- **Ejercicios**
1. Copia literalmente, del texto sobre los sueños, todo lo que va desde "En el antiguo Testamento Abimélek" hasta "mi Buen Dios?".
2. Responde estas preguntas sobre el texto sobre los sueños:
(a) ¿Qué pasaje se cita para afirmar que «Los sueños vienen de las muchas tareas»?
(b) ¿A quién manda Dios a interpretar los sueños del Faraón?
(c) ¿En qué obra dice Segismundo «Los sueños, sueños son»?
3. Escribe la continuación del texto sobre los sueños a partir de su última oración.

Dios no nos puede hablar mientras nosotros hablamos. Y como muchos de nosotros somos parlanchines en nuestra oración cotidiana, muchas veces no dejamos espacio para que Dios nos responda, y entonces Dios tiene que hablarnos en sueños
Los sueños, la adivinación, la magia y la hechicería
Pero ¿no está prohibido interpretar los sueños? En la Escritura tenemos varios ejemplos de Dios prohibiendo la interpretación de Sueños. Como cuando dice «No hacer caso de vuestros soñadores que sueñan por cuenta propia» (Jer. 29.8).
«Los sueños vienen de las muchas tareas», dice Eclesiastés 5,2; y «a muchos engañaron los sueños, y cayeron los que en ellos esperaban» (Eclo. 34,7). O «Aquí estoy yo contra los profetas que profetizan falsos sueños, dice el Señor» (Jer. 23,32; cf. Zac. 10,2; etc.).
Pero Dios nos da a entender en otros pasajes de las Escrituras que sí nos habla a través de los sueños. El ejemplo que pone Cotelo es uno de ellos, pero la Escritura está ¡plagada de soñadores que entendieron que los sueños que soñaban eran proféticos!
En el antiguo Testamento Abimélek (Génesis 20,3), Jacob (Gén. 28,12; 31,10), Salomón (1 Rey. 3,5-15), Nabucodonosor (Daniel 2,19). Daniel (Dan. 7,1), nuestro querido san José (Mt. 1,20; 2,13), san Pablo (Hch. 23,11; 27,23), etc.
Además, Dios manda a José a interpretar los sueños del Faraón… entonces, ¿En qué quedamos, mi Buen Dios?
Un poco de contexto histórico
«Los sueños, sueños son», como diría Segismundo en «La Vida es Sueño», entonces tenemos que ver cómo y dónde se utilizaban los sueños en el mundo antiguo para conocer por qué las prohibiciones de Dios en el Antiguo Testamento.
Los sueños eran utilizados frecuentemente en los pueblos paganos de la antigüedad para «adivinar» el futuro, o para «comunicarse con los espíritus», que probablemente no eran otra cosa que los demonios.
Entonces, los hechiceros, los oráculos y los charlatanes de la antigüedad podían conocer el futuro o engañar a la gente utilizando la adivinación y la interpretación de los sueños. Contra este tipo de hechicería, magia y adivinación, nos advertía el Señor en el Antiguo Testamento.
Pero también elegía a algunos Profetas o algunos santos y les hablaba en sueños. Los santos y Profetas entendían perfectamente que era un mensaje divino, y actuaban en consecuencia.

- **Datos proporcionados**
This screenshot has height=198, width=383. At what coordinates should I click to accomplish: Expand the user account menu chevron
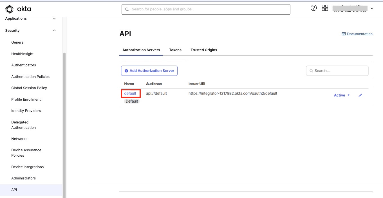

- **Respuestas**
1.
En el antiguo Testamento Abimélek (Génesis 20,3), Jacob (Gén. 28,12; 31,10), Salomón (1 Rey. 3,5-15), Nabucodonosor (Daniel 2,19). Daniel (Dan. 7,1), nuestro querido san José (Mt. 1,20; 2,13), san Pablo (Hch. 23,11; 27,23), etc.
Además, Dios manda a José a interpretar los sueños del Faraón… entonces, ¿En qué quedamos, mi Buen Dios?

2.
(a) Eclesiastés 5,2.
(b) A José.
(c) En «La Vida es Sueño».

3.
¿Todos los sueños son de Dios?
Anoche soñé que iba en un tren que chocaba contra un puente y me tenía que bajar en un pueblo del medio oeste Norteamericano, donde al comprar comida me daban billetes falsos contra los dólares que yo les daba.
¿Qué me habrá querido decir Dios?, ¿que no viaje en trenes que pasan por debajo de un puente?, ¿que no compre comida en el medio oeste Norteamericano?, ¿que me fije bien cuando haga transacciones comerciales para que no me estafen?
¡Nada de eso! Los sueños son un fenómeno fisiológico normal y frecuente. No tenemos que estar constantemente buscando significados ocultos o interpretaciones esotéricas que nos puedan «significar» algo.
Como bien señala Cotelo en el video, el significado del sueño tiene que ser claro, es decir tiene que estar directamente relacionado con nuestra vida, y probablemente indicarnos un camino de acción.
Por eso Cotelo habla de una «misión» dentro del sueño, que tiene que ser necesariamente clara para comprender que el sueño es un sueño de Dios.
Mucho mejor que los sueños
Como bien indica Cotelo, a veces a Dios no le queda otro remedio que hablarnos en sueños porque en nuestro trato cotidiano con Él no lo dejamos meter ni un bocadillo en el monólogo que llamamos oración.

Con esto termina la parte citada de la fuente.